ŞİİRDE “ATATÜRK KÖŞESİ”

Nitelikli şiire dahil olduğu halde, içerdiği hava boşlukları ayırt edilmeden yayımlanan şiir sayısı da az değil. Özellikle şairler dönem havasından etkilenerek “hamaset”e düştüklerinde, “türbülans”ı hissedersiniz. Sözgelimi, 1970’lere kadar, pek çok şairin kitaplarında bir “Atatürk köşesi” bulunurdu. Haydi Dağlarca’da olsa, Cahit Külebi’de olsa neyse, Melih Cevdet Anday’da bile, Behçet Necatigil’de bile vardır bu köşe, hatta beklemezsiniz, Turgut Uyar bile olgun döneminde heveslenir gibi olur. Bir Şiirden kitabında Cahit Sıtkı’nın magazin edasına ve şiirlerinin çocuksuluğuna değinmeden edemeyen Turgut Uyar bu.

Atatürk için şiir yazılmaz değil, ancak iş ideolojinin yeniden üretimine ve kültüre katılma telaşına dönüşüp minnetle yüklü “naif” duyguların sergilenmesi biçiminde olunca durum değişiyor. Nâzım Hikmet’in destanı, tarihsel bağlam içinde “somut canlandırma”nın farkını ortaya koymuştur. 

YALINLIK MI, ÇOCUKSULUK MU?

Fazla yalınlık mı desek, çocuksuluk mu, Cahit Sıtkı’nın “Tren” şiirine: “Nereye bu gece vakti / Güzel tren garip tren / Düdüğün pek acı geldi / Hatıra neler getiren / Çok mudur mendil sallamam / Her yolcu az çok âşinam / Haydi yolun açık olsun / Geçtiğin köprüler sağlam / Tüneller aydınlık olsun.” Denecek ki, Cahit Sıtkı’nın diğer şiirleri çok mu farklı? Nâzım Hikmet’i, kendisi için yazdığı şiire öfkelendirecek ve “Sevdalınız Komünisttir” şiirini yazdıracak kadar vardır onda aşırı ve çocuksu iyi niyet. Cahit Sıtkı’nın pek çok şiiri, okuruna hava boşluğu yaşatmaktadır.
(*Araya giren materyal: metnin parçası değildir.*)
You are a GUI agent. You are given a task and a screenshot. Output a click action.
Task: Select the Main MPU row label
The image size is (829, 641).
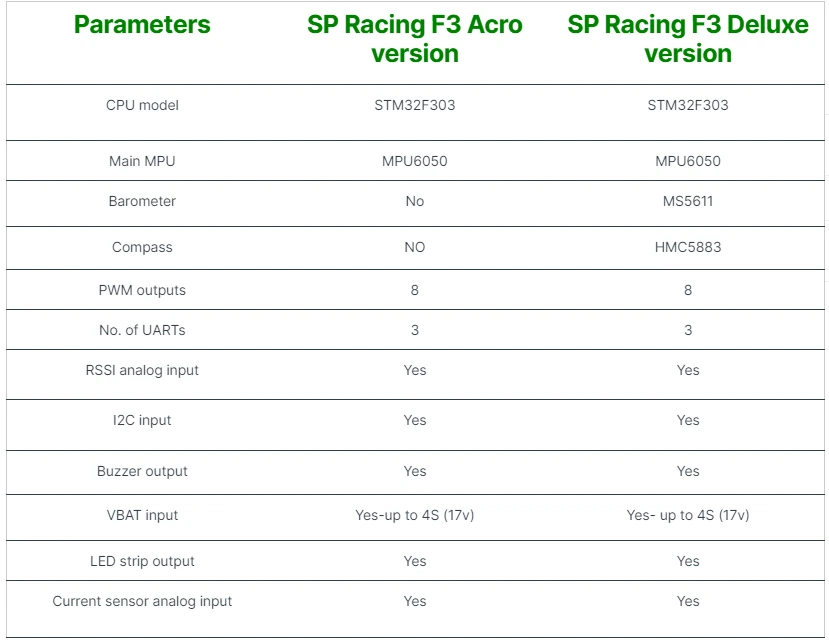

Aynı çocuksuluk, Garip şiirinde yok mu? Garip’in ilk baskısı ortak kitaptır ve Oktay Rıfat ile Orhan Veli imzalı “Kuş ve Bulut” şiiriyle başlar. “Kuşçu amca / Bizim kuşumuz da var / Ağacımız da / Sen bize bulut ver sade / Yüz paralık” dizeleri de gösteriyor ki, fazlasıyla var. Ancak, Cahit Sıtkı’da aşılmaz bir yapıya dönüşen çocuksuluk, Garipçilerde az çok yapıyı yenileme gereci olur, bir ölçüde kendisini bağışlatır.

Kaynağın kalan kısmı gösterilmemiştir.